Re: [PATCH RFC bpf-next 0/7] Add bpf_link based TC-BPF API

Kumar Kartikeya Dwivedi <memxor@xxxxxxxxx> · Wed, 16 Jun 2021 21:02:09 +0530

On Wed, Jun 16, 2021 at 08:10:55PM IST, Jamal Hadi Salim wrote:
> On 2021-06-15 7:07 p.m., Daniel Borkmann wrote:
> > On 6/13/21 11:10 PM, Jamal Hadi Salim wrote:
>
> [..]
>
> > >
> > > I look at it from the perspective that if i can run something with
> > > existing tc loading mechanism then i should be able to do the same
> > > with the new (libbpf) scheme.
> >
> > The intention is not to provide a full-blown tc library (that could be
> > subject to a
> > libtc or such), but rather to only have libbpf abstract the tc related
> > API that is
> > most /relevant/ for BPF program development and /efficient/ in terms of
> > execution in
> > fast-path while at the same time providing a good user experience from
> > the API itself.
> >
> > That is, simple to use and straight forward to explain to folks with
> > otherwise zero
> > experience of tc. The current implementation does all that, and from
> > experience with
> > large BPF programs managed via cls_bpf that is all that is actually
> > needed from tc
> > layer perspective.

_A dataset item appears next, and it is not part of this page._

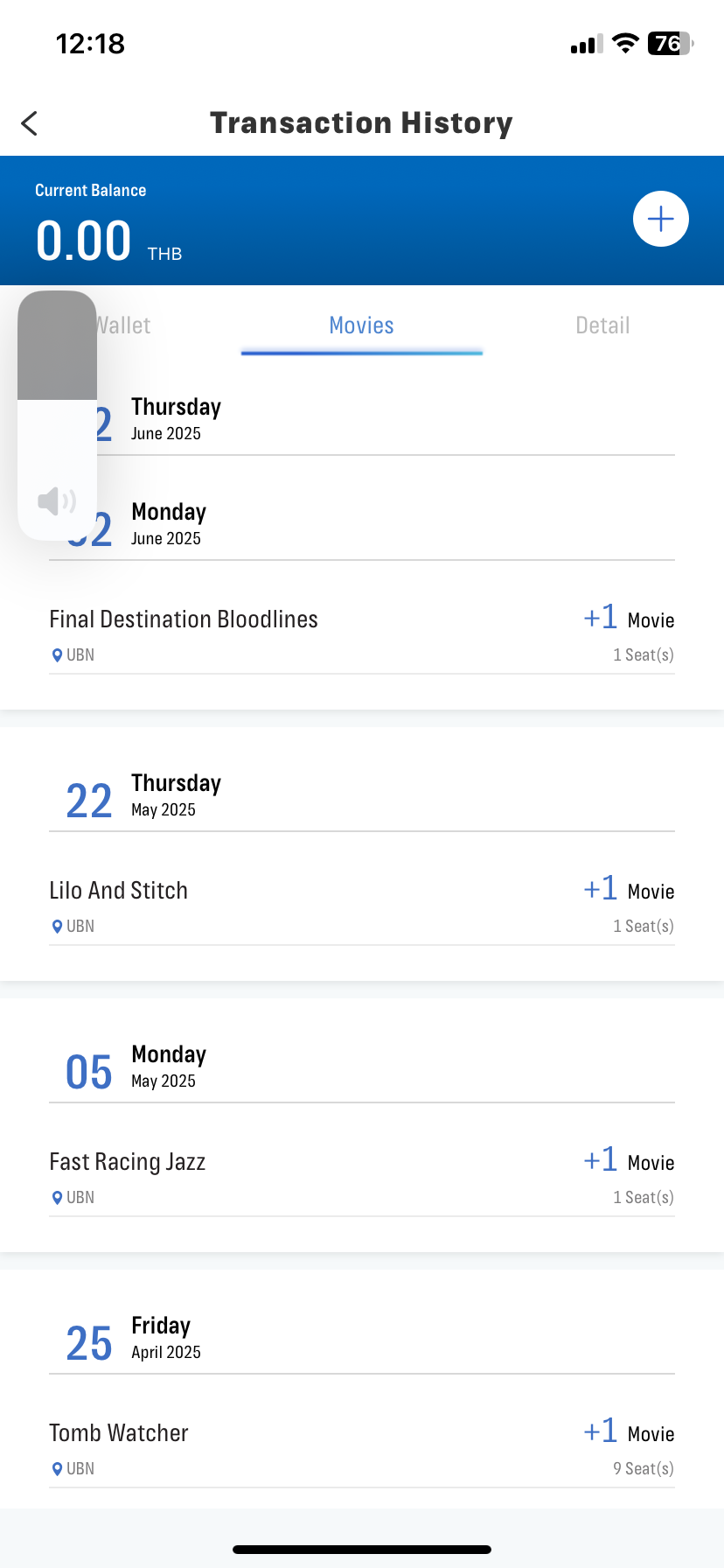This screenshot has width=724, height=1568.
Task: Adjust the volume slider overlay
Action: point(57,416)
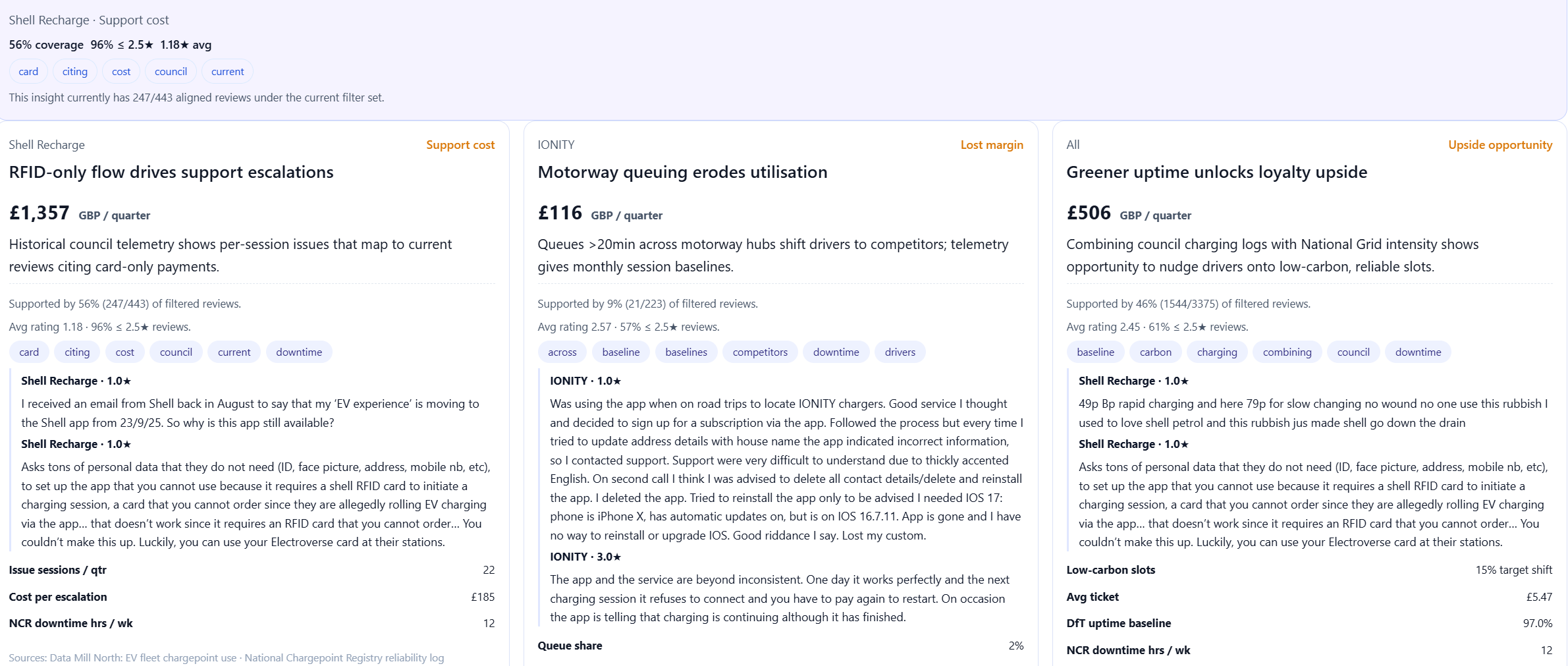
Task: Click the orange "Support cost" label on the Shell Recharge card
Action: pyautogui.click(x=460, y=145)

The ability to have multi programs (incl. priorities)
> > is in the
> > existing libbpf API as well.
> >
>
> Which is a fair statement, but if you take away things that work fine
> with current iproute2 loading I have no motivation to migrate at all.
> Its like that saying of "throwing out the baby with the bathwater".
> I want my baby.
>
> In particular, here's a list from Kartikeya's implementation:
>
> 1) Direct action mode only
> 2) Protocol ETH_P_ALL only
> 3) Only at chain 0
> 4) No block support
>

Block is supported, you just need to set TCM_IFINDEX_MAGIC_BLOCK as ifindex and
parent as the block index. There isn't anything more to it than that from libbpf
side (just specify BPF_TC_CUSTOM enum).

What I meant was that hook_create doesn't support specifying the ingress/egress
block when creating clsact, but that typically isn't a problem because qdiscs
for shared blocks would be set up together prior to the attachment anyway.

> I think he said priority is supported but was also originally on that
> list.
> When we discussed at the meetup it didnt seem these cost anything
> in terms of code complexity or usability of the API.
>
> 1) We use non-DA mode, so i cant live without that (and frankly ebpf
> has challenges adding complex code blocks).
>
> 2) We also use different protocols when i need to
> (yes, you can do the filtering in the bpf code - but why impose that
> if the cost of adding it is simple? and of course it is cheaper to do
> the check outside of ebpf)
> 3) We use chains outside of zero
>
> 4) So far we dont use block support but certainly my recent experiences
> in a deployment shows that we need to group netdevices more often than
> i thought was necessary. So if i could express one map shared by
> multiple netdevices it should cut down the user space complexity.
>
> cheers,
> jamal

--
Kartikeya